Parallel Applications 2

Public Resources

 

No login is required.
If provided, read carefully additional texts that can contain some helpful information on the origins of the files, licence agreements, etc.

Internal Resources

 

Login is required to view all content and to download files in this section.
Do not enter your LDAP credentials.
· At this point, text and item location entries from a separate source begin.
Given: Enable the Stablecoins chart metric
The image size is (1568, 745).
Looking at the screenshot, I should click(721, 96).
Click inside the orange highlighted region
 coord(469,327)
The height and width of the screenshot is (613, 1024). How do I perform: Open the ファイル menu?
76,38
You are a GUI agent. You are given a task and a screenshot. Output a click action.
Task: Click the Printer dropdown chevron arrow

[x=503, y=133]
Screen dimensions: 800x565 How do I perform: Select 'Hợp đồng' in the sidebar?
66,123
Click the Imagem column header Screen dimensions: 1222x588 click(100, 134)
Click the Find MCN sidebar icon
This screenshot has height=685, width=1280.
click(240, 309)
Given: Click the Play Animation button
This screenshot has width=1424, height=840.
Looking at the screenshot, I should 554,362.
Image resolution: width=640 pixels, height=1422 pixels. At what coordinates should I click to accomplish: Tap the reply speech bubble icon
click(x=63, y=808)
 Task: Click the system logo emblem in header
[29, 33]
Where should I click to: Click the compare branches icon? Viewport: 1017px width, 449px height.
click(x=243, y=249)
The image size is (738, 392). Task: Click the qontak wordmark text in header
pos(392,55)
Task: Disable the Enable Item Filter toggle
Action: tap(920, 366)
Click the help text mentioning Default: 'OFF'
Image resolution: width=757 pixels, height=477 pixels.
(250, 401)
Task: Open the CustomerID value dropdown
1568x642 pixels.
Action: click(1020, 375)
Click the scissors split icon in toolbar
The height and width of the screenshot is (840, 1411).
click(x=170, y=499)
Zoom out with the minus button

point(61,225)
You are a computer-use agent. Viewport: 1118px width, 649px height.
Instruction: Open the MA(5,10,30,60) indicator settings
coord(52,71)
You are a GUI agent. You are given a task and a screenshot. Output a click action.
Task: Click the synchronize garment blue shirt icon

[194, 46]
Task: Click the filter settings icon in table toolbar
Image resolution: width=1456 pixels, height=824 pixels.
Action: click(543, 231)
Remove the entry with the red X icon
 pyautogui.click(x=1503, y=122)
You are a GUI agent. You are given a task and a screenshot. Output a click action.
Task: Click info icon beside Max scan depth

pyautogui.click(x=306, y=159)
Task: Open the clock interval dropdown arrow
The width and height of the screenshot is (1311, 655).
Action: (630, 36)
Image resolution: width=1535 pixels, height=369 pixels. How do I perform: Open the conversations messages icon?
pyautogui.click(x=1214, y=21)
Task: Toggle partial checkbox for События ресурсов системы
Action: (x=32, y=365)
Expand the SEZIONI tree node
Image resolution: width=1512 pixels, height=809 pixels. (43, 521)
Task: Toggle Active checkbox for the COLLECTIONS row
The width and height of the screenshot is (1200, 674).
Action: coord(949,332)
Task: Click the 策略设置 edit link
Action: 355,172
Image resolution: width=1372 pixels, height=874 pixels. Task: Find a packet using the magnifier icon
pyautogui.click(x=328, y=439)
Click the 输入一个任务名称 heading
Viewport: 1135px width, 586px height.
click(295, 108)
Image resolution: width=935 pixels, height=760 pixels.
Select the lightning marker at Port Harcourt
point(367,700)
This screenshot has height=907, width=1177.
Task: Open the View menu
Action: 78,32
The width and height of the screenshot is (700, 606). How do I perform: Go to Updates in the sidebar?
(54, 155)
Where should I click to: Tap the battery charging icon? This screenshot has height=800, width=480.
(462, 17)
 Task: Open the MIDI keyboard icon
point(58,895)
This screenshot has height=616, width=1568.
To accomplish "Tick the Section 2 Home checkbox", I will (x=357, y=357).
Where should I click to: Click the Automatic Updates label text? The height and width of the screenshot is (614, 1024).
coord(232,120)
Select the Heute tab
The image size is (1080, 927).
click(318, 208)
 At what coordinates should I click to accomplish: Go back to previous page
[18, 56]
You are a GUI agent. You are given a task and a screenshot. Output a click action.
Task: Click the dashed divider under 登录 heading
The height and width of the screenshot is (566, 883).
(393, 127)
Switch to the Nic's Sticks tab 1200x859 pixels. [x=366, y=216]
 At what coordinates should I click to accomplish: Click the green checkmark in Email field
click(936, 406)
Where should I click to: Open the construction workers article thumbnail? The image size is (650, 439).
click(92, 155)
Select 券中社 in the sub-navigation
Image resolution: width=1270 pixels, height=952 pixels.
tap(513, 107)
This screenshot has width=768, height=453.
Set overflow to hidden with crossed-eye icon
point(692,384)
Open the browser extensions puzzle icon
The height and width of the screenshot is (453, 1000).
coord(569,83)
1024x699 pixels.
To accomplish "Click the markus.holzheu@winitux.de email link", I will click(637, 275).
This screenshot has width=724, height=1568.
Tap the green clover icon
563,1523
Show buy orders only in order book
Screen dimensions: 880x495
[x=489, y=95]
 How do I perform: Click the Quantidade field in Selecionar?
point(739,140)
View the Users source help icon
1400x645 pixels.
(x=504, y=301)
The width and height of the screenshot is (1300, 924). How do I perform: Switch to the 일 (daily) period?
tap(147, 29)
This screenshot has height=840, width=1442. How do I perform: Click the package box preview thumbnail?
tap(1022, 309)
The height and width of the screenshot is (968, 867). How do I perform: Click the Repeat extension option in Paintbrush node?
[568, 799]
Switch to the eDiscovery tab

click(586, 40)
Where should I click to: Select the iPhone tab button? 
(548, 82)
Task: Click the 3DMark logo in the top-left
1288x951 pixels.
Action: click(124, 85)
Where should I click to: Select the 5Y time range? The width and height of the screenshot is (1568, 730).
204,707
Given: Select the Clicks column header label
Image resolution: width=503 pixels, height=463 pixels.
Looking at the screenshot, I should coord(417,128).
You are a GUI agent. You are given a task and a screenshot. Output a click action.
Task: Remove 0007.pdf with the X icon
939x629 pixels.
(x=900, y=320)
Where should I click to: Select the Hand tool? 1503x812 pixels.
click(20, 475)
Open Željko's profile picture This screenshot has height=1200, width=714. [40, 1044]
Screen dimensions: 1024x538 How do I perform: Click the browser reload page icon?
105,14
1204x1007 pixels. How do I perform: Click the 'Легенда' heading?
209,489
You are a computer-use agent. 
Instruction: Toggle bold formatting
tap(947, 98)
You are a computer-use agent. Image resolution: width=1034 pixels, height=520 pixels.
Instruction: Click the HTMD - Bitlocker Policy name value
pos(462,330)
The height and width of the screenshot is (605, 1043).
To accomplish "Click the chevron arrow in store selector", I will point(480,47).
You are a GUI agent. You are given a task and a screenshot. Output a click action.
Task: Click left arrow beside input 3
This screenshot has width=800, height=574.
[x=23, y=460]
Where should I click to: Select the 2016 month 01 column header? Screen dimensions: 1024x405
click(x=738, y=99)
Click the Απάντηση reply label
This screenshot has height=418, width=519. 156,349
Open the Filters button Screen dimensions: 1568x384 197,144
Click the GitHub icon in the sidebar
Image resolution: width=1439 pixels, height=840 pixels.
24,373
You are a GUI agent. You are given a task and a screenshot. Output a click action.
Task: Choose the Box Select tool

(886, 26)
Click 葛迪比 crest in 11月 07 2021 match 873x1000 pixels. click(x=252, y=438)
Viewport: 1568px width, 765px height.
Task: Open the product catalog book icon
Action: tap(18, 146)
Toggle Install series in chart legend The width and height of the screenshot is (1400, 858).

A common user name and password were set for all students at the beginning of semester.

Lesson 1

Prerequisites

  • download CUDA 10 project template with all additional libraries for further usage -> DOWNLOAD
  • knowledge of C++

 

Topics and Tasks

  • try to compile the project template
  • explore the project structure

Lesson 2

Prerequisites

  • download the project template with all additional libraries for further usage -> DOWNLOAD
  • knowledge of C++

 

Topics and Tasks

  • Allocate the HOST memory that will represent two M-dimensional vectors (A, B) and fill them with some values.
  • Allocate the DEVICE memory to be able to copy data from HOST.
  • Allocate the DEVICE memory to store an output M-dimensional vector C.
  • Create a kernel that sums scalar values such that C[i] = A[i] + B[i].
  • Allocate the HOST memory that will represent N M-dimensional vectors (A_0,...A_n-1, B_0, ... B_n-1) and fill them with some values.
  • Allocate the DEVICE memory to be able to copy data from HOST.
  • Allocate the DEVICE memory to store output M-dimensional vectors C_0 ... C_n-1.
  • Create a kernel that sums all vectors pairs that C_0[i] = A_0[i] + B_0[i], ... C_n-1[i] = A_n-1[i] + B_n-1[i].
  • THINK ABOUT THE VARIANTS OF YOUR SOLUTION, CONSIDER THE PROS AND CONS.

Lesson 3

Prerequisites

  • download the project template with all additional libraries for further usage -> DOWNLOAD
  • CUDA - memory allocation, page-locked memory

 

Topics and Tasks

  • Create a column matrix m[mRows,mCols] containing the numbers 0 1 2 3 ...
  • The data should be well alligned in the page-locked memory.
  • The matrix should be filled in CUDA kernel.
  • You must use a Pitch CUDA memory with appropriate alignment. Moreover you must use 2D grid of 2D blocks of size 8x8.
  • Increment the values of the matrix.
  • Finally, copy the matrix to HOST using cudaMemcpy2D function.

 

Help for students

  • download an illustrative template of the partial solution -> DOWNLOAD

Lesson 4

Prerequisites

  • download the project template with all additional libraries for further usage -> DOWNLOAD
  • download the the runner template -> DOWNLOAD
  • CUDA - shared memory

 

Topics and Tasks

  • Lets have a simple particle system representing a set of positions of N rain drops in the 3D space, where N>=1M.
  • Create a suitable data representation of the mentioned set of rain drops.
  • Lets have a filed of 256 wind power plants that give 256 movement vectors. The movement vectors invoke changes of all rain drops positions in a second.
  • Create a kernel that simulates the falling of rain drops.
  • Just for sake of simplicity suppose that a single kernel call simulates one second in the simulated world.

 

Help for students

  • download an illustrative template of the partial solution -> DOWNLOAD

Lesson 5

This lesson is focused on discussion about students projects. In the rest of time, the following tasks should be solved.

 

Prerequisites

  • download the project template with all additional libraries for further usage -> DOWNLOAD
  • CUDA - constant memory

 

Topics and Tasks

  • Try to write a simple code that will allocate and set a scalar value in the GPU constant memory.
  • Copy the data back to HOST and check the value.
  • Do the same with custom structure and then with some array.

Lesson 6

Prerequisites

  • download the project template with all additional libraries for further usage -> DOWNLOAD
  • runner 6 - DOWNLOAD
  • CUDA - texture memory

 

Topics and Tasks

  • Try to finish a given application. To do that, you have to implement all subtasks marked by TODO in the code.